Senators also should keep in mind that the filibuster has strayed far from its roots in promoting deliberation. As in the 1939 film “Mr. Smith Goes to Washington,” senators had to filibuster by physically delivering speeches to prevent the majority from calling for a vote. Sen. Strom Thurmond, then a Democrat from South Carolina, set the record by speaking for 24 hours against the 1957 Civil Rights Act.
. . .
Democrats should check their rage against President Trump and consider the long game. The more enlightened elements of their party have long opposed the filibuster. It is no coincidence that the Senate first adopted cloture during the presidency of Woodrow Wilson, or that it reduced the threshold to 60 votes just after the Watergate class of 1974 took their seats. When Democrats regain the Senate and the White House, they will be able to cite this week’s reform as a precedent for wholesale elimination of the filibuster—if Republicans haven’t gotten there first.
Neither Republicans nor Democrats should fear institutional change. Arcane and opaque rules have allowed a minority to paralyze the Senate and prevent consideration of nominees, treaties and legislation. Democracy is too important to permit winks, nods and obstruction to be the order of the day. Senators should stop worrying and learn to love the nuclear option.
Meanwhile, in an editorial, the Wall Street Journal calls yesterday Senate Majority Leader Mitch McConnell's "finest hour."
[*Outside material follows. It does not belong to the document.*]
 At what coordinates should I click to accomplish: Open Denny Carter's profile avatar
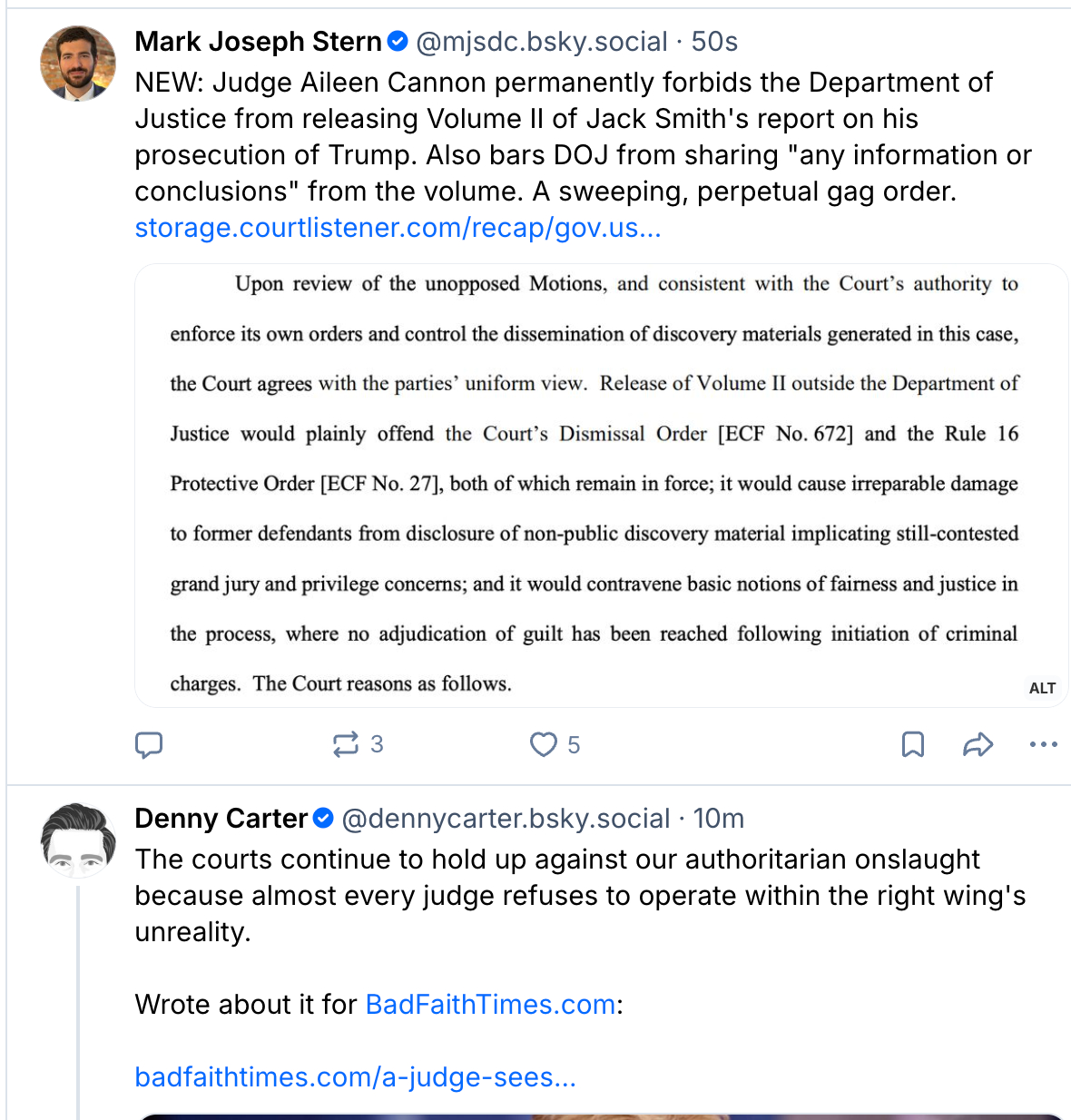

Democrats are trying to cover up this embarrassing loss with fig leafs, such as the idea that the filibuster is a sacred totem or that Mr. McConnell grievously sinned by withholding a vote on Merrick Garland in the final year of Barack Obama’s Presidency. The Garland nomination was described widely at the time as a maneuver to put Senate Republicans in a box. The Democrats bet that Republicans would wave through Mr. Garland to avoid President Hillary Clinton appointing someone to the left of Sonia Sotomayor.
It must have been a shock when Mr. McConnell took that bet and waited for the results of the 2016 election to decide the future direction of the Supreme Court. He won. Mr. McConnell deserves great credit both for holding his ground then and for holding his caucus together on breaking the filibuster Thursday in the face of a cynical Democratic narrative about their “stolen” Supreme Court seat.
Oblivious of the irony, Schumer bemoaned the politicization of Supreme Court confirmations and said they go back a long way. As the Journal notes, he's right about that: it goes back to 1987 when the supremely qualified Robert Bork was defeated by the Democrats because of politics.